While the provisions of Pa. R.A.P. 1551(a) allow us to remand a case where appropriate, we decline to do so here. This case is clearly distinguishable from cases such as Corressel v. Unemployment Compensation Board of Review, 35 Pa. Commw. 437, 385 A.2d 615 (1978) and Goodman v. Unemployment Compensation Board of Review, 68 Pa. Commw. 52, 447 A.2d 1127 (1982), in which this Court remanded for consideration of issues which formed the basis for the referee's decision but which had not been raised in the notice of the original appeal. In those cases, the petitioner had been prejudiced by the consideration of an issue which he was not prepared to defend. Such is not the case here. Because the referee limited his ruling to the issue before him, for which both parties were prepared to present evidence, there was no prejudice to the Claimant.

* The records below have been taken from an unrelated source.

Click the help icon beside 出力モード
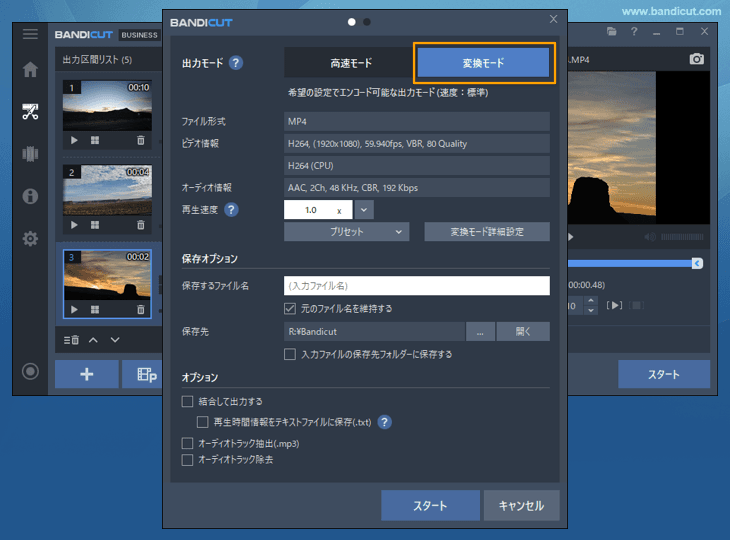 (235, 63)
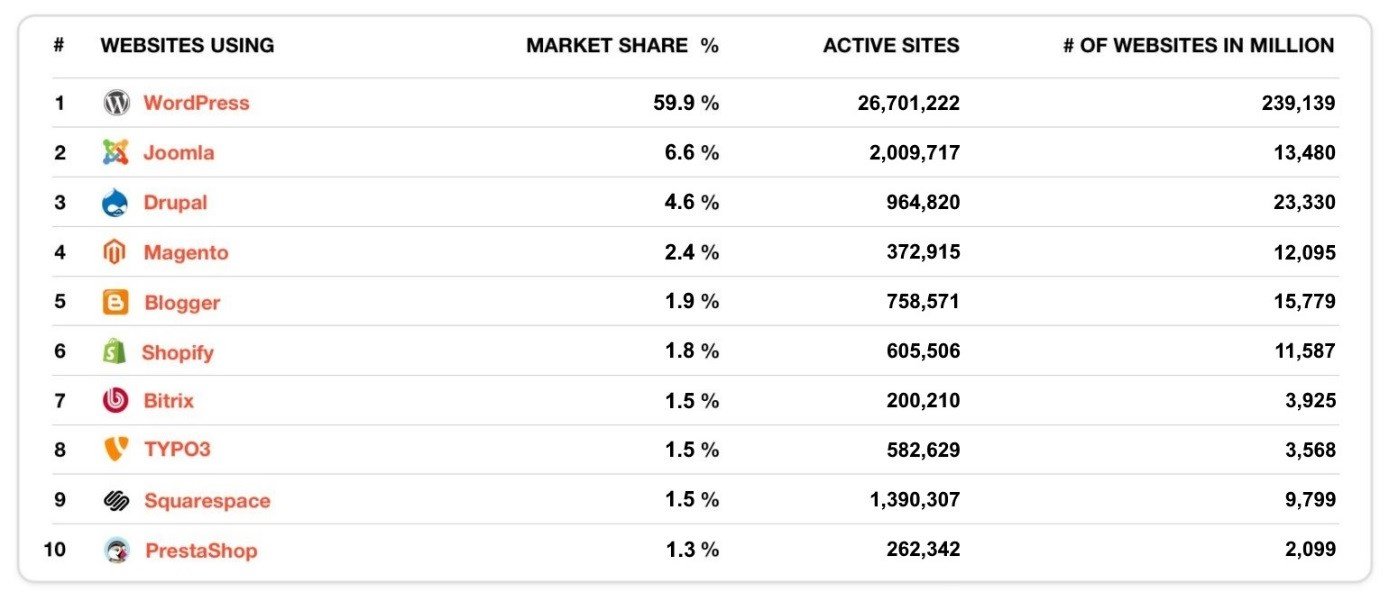Click the Shopify bag icon
This screenshot has width=1389, height=601.
[115, 352]
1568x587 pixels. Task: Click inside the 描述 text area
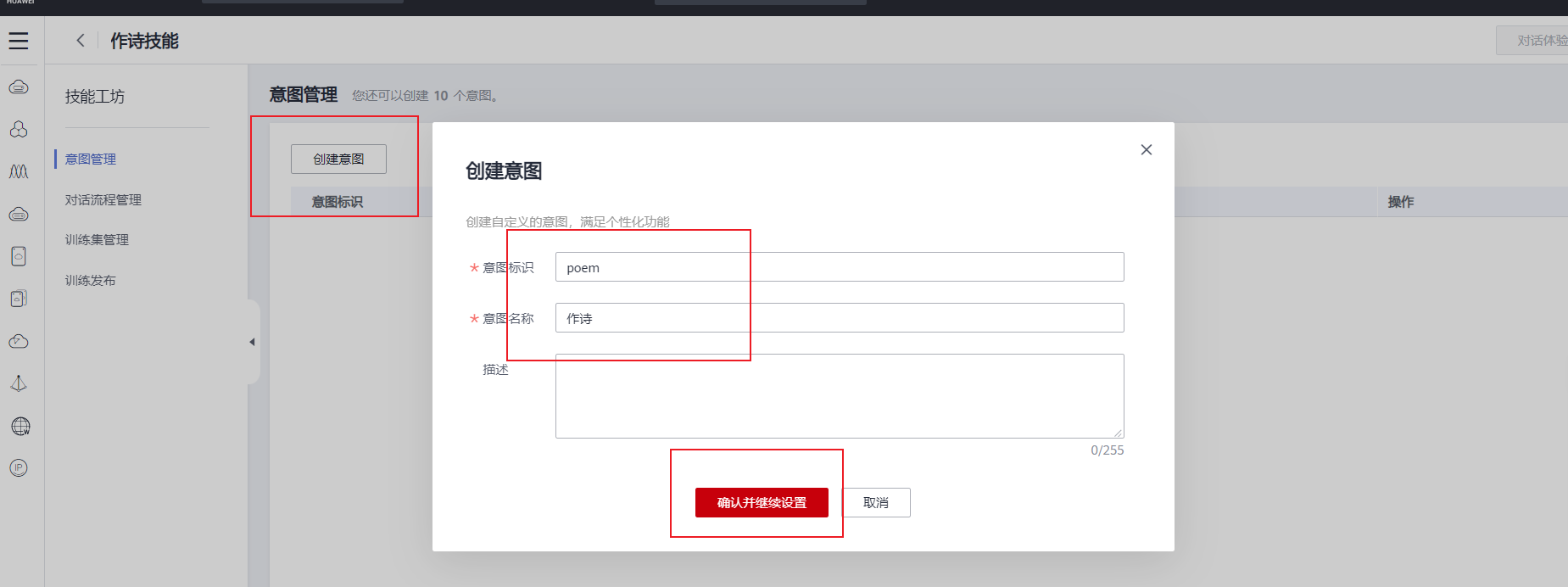point(840,395)
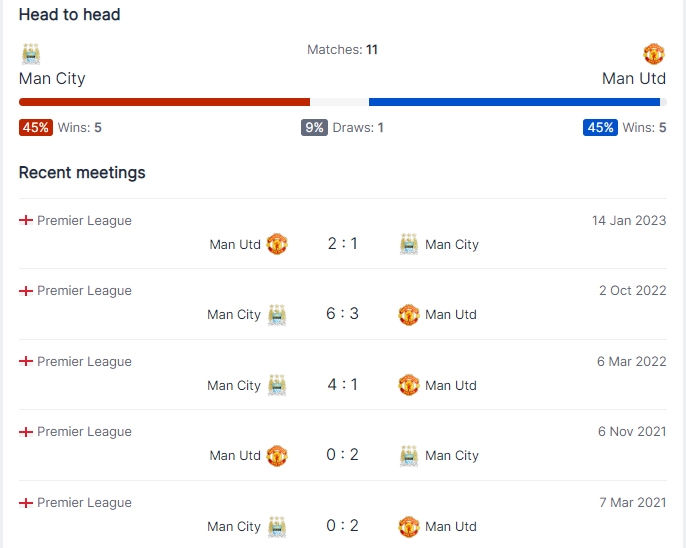The width and height of the screenshot is (686, 548).
Task: Click Man Utd crest in 14 Jan 2023 match
Action: 277,244
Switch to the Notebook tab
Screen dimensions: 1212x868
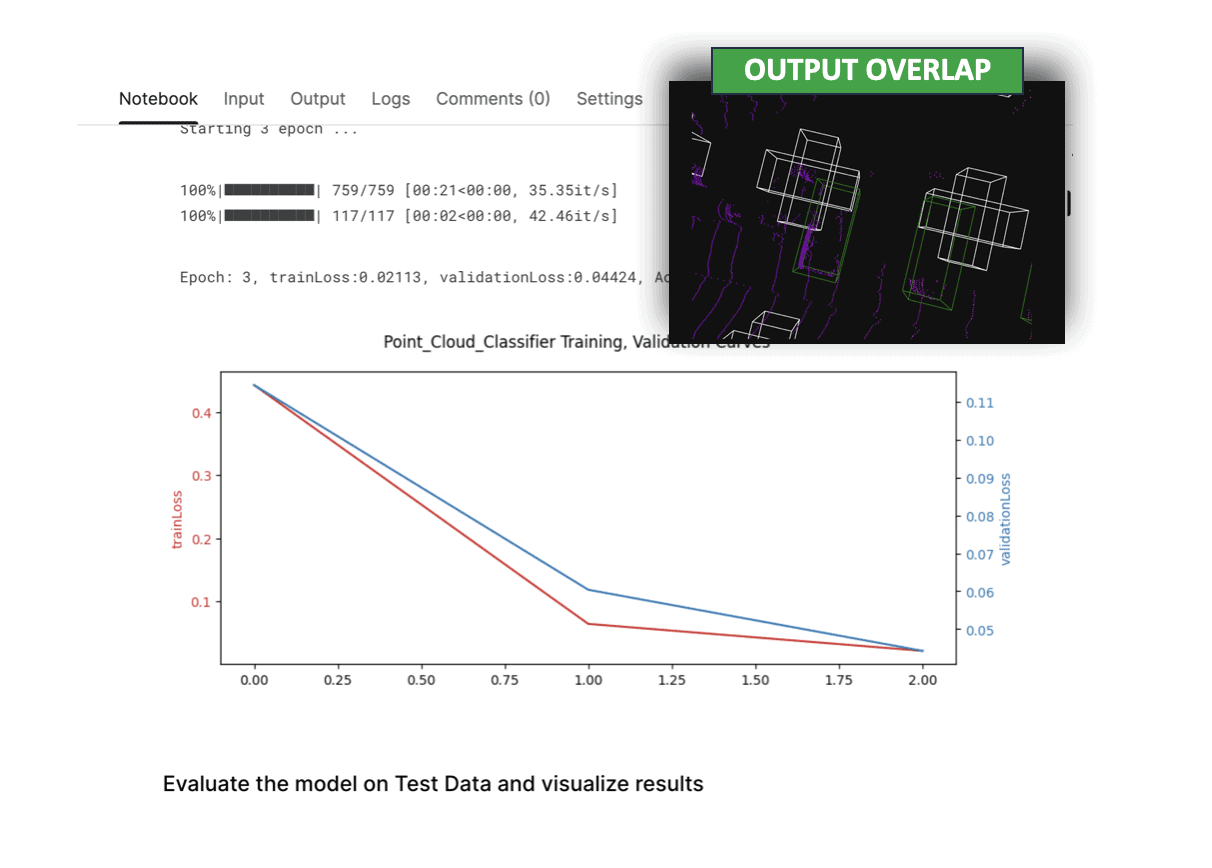(158, 99)
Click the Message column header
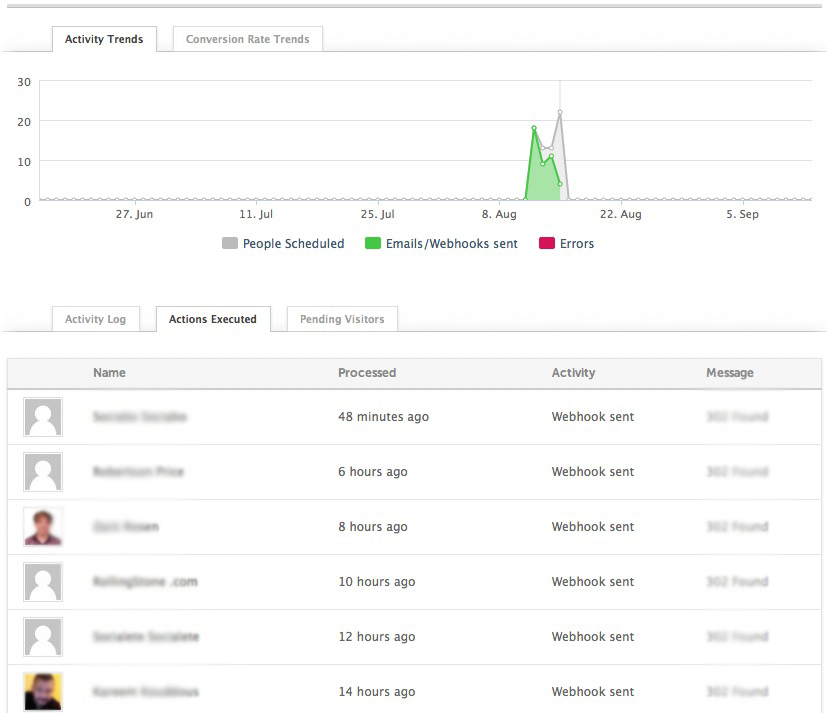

In addition, from our thorough review of the entire record, we can find no indication that Claimant ever requested that this matter be remanded, despite the referee's apparent willingness to allow Claimant to seek an OES determination on the concessions issue.
As mentioned above, Claimant has only raised one issue in this appeal, choosing not to question the validity of the Board's affirmance of the referee's decision with respect to the proper quarter to which Claimant's wages were allocated. Because the two issues involved in this case are distinct, we do not believe that the issue upon which the ruling was made can be deemed to be a "subsidiary question fairly comprised" within the concessions issue. Pa. R.A.P. 1513(a). Therefore, because that former issue is not suggested by the latter, we decline to consider it. See also Pa. R.A.P. 2116(a).
For the foregoing reasons, we affirm the order of the Board.
ORDER
AND NOW, this 18th day of May, 1987, the order of the Unemployment Compensation Board of Review in the above-captioned matter, dated April 18, 1985, is hereby affirmed.